Vote systématique ou intermittent, abstention systématique : un comparatif entre élections législatives et présidentielles depuis 2002

Depuis les années 1970, la participation des électeurs aux différents scrutins nationaux (élections présidentielles et législatives) est de plus en plus "volatile". L’affaiblissement de l’identification partisane, la défiance vis-à-vis des responsables politiques, ou encore l’émergence de nouvelles formes de participation ont en effet donné lieu à une évolution des comportements électoraux

L’étude comparée de la participation aux élections présidentielles et législatives permet de voir comment la frontière entre le vote et le non-vote s’est progressivement estompée. L’étude de l’Institut national de la statistique et des études économiques (Insee) publiée en novembre 2022 montre l’évolution des comportements électoraux aux deux élections nationales depuis 2002. Elle distingue les votants systématiques (qui votent aux premiers et seconds tours des deux élections), les votants intermittents (qui votent à un, deux ou trois des quatre tours de scrutins) et les abstentionnistes systématiques (qui ne votent à aucun des scrutins).

D’après l’étude : 

  • entre 2002 et 2012, le vote systématique est le comportement de vote dominant. Il concerne, pour chaque élection, au moins 48% des inscrits sur les listes électorales même si l’année 2007 constitue cependant une exception. Alors que l’élection présidentielle, qui consacre la victoire de Nicolas Sarkozy, semble rompre avec la tendance abstentionniste (83,8% de participation au premier tour et 84% au second), l’élection législative, le mois suivant, enregistre un record d’abstention (quatre électeurs sur dix ne participent pas au scrutin) ; 
  • depuis 2017, le vote intermittent dépasse le vote systématique. Cela se confirme en 2022, malgré une très légère diminution du vote intermittent (47% des inscrits) et une stabilisation du vote systématique (37% des inscrits). 

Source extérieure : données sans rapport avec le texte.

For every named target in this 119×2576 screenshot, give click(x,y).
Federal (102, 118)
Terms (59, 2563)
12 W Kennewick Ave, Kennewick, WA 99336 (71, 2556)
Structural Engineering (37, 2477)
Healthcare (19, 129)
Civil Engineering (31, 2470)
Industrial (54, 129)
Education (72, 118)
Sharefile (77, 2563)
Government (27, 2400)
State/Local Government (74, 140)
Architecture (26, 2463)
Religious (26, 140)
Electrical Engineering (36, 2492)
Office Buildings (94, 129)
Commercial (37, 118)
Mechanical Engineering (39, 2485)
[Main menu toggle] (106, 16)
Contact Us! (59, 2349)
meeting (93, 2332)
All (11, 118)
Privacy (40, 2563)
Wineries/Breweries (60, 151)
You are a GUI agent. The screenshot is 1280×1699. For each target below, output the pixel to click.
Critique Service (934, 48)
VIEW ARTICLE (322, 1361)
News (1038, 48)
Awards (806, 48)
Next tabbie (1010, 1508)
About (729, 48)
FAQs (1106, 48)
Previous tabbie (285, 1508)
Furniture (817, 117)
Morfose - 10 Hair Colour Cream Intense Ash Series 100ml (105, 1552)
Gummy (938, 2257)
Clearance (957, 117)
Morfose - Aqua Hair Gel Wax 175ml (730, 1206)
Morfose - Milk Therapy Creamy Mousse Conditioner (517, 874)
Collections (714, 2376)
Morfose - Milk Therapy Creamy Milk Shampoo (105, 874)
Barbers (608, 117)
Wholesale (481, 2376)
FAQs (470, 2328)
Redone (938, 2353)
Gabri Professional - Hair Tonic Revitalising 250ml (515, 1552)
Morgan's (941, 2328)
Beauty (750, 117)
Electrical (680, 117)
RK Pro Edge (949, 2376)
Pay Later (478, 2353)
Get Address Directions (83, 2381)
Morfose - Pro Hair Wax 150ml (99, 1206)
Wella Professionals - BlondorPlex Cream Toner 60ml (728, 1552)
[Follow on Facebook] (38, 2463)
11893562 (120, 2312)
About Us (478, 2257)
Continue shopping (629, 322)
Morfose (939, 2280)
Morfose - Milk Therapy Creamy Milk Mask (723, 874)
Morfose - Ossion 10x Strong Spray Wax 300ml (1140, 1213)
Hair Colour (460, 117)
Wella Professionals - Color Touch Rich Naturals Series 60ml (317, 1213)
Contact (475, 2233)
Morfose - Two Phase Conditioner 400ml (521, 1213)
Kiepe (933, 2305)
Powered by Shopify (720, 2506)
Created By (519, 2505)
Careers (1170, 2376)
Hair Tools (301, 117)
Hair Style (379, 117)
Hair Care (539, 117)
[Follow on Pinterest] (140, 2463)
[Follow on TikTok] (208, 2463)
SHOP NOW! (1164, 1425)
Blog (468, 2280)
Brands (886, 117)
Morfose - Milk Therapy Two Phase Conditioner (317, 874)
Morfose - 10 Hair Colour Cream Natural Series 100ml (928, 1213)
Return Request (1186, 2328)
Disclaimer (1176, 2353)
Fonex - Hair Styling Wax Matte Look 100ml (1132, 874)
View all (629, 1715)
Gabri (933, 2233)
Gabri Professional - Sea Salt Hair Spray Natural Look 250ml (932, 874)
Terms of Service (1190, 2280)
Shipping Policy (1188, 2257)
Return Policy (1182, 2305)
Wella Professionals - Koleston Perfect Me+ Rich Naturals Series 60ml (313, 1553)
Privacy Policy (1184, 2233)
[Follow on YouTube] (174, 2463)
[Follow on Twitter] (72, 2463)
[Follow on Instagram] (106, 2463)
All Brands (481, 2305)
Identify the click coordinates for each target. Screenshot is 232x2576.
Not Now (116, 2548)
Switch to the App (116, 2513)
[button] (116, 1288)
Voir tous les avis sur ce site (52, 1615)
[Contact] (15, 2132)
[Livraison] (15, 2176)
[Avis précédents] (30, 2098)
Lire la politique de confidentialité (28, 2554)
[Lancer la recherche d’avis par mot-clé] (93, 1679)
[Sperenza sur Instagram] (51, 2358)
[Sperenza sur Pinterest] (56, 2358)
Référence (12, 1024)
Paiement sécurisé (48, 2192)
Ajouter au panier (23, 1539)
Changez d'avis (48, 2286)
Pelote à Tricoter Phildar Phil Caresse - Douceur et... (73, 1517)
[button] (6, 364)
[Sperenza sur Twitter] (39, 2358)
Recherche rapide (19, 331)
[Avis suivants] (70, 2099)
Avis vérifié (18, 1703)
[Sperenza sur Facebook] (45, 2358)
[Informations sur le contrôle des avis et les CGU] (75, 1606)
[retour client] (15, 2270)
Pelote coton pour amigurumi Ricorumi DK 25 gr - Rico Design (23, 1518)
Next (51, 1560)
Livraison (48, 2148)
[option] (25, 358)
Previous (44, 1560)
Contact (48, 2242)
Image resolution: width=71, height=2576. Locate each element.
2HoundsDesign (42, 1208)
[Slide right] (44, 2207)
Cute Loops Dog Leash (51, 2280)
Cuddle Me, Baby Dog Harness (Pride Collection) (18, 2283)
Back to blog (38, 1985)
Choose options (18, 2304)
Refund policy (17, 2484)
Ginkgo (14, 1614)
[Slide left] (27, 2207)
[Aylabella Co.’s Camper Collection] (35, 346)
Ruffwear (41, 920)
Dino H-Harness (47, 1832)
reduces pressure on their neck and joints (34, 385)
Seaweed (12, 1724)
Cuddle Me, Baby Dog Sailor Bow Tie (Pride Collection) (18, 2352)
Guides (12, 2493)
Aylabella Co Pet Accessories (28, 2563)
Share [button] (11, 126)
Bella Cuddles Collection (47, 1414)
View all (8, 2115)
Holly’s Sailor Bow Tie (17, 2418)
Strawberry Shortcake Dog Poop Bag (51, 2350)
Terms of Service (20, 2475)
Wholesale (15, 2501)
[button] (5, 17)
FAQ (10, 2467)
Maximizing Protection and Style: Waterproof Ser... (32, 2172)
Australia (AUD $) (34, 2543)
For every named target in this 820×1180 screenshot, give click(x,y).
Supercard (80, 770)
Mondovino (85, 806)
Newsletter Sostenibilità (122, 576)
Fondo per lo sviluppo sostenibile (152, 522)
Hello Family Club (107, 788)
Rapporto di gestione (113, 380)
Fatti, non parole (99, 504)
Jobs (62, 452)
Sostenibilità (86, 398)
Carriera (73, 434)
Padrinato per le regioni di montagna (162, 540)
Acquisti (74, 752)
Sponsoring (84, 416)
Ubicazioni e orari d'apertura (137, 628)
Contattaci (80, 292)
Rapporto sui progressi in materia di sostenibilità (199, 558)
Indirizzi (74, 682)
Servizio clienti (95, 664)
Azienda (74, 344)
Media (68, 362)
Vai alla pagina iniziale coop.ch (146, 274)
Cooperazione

Dès les années 1990, l’abstention au premier tour des élections législatives augmente de façon tendancielle. Pour autant, sur la même période, l'abstention systématique reste relativement faible et stable. Toutefois, la progression du vote intermittent témoigne d’une évolution des profils d’abstentionnistes. Désormais, l’abstention n’est plus uniquement le signe d’un retrait ou d’un désinvestissement de la vie politique. Il s’agit aussi d’une "réponse électorale à part entière" (d'après la sociologue Anne Muxel), au même titre que le vote.

L’intermittence de la participation électorale est également le signe d'un certain affaiblissement du devoir de voter et révèle des changements profonds dans les représentations mêmes de la citoyenneté. D’après une étude menée par le sociologue Laurent Lardeux et le politiste Vincent Tiberj en mars 2021, 43% des jeunes considèrent que la politique est importante, mais seulement 27% d’entre eux disent avoir confiance dans le Parlement et 23% dans le Gouvernement. Cette défiance vis-à-vis des institutions politiques se traduit par l’augmentation du vote "sur enjeux" (ne voter que lorsque les enjeux de l’élection semblent importants), à l’inverse du vote "rituel". Dans le même temps, d’autres formes d’actions politiques occupent une place grandissante, comme la manifestation, la grève ou la pétition.  

Dans ce contexte, l’élection présidentielle continue de mobiliser davantage que les élections législatives. D’après une seconde étude de l’Insee publiée en novembre 2022, parmi les votants intermittents en 2022, 54% n’ont participé qu’à l’élection présidentielle et 31% ont voté aux deux tours de la présidentielle mais à un seul tour des élections législatives. 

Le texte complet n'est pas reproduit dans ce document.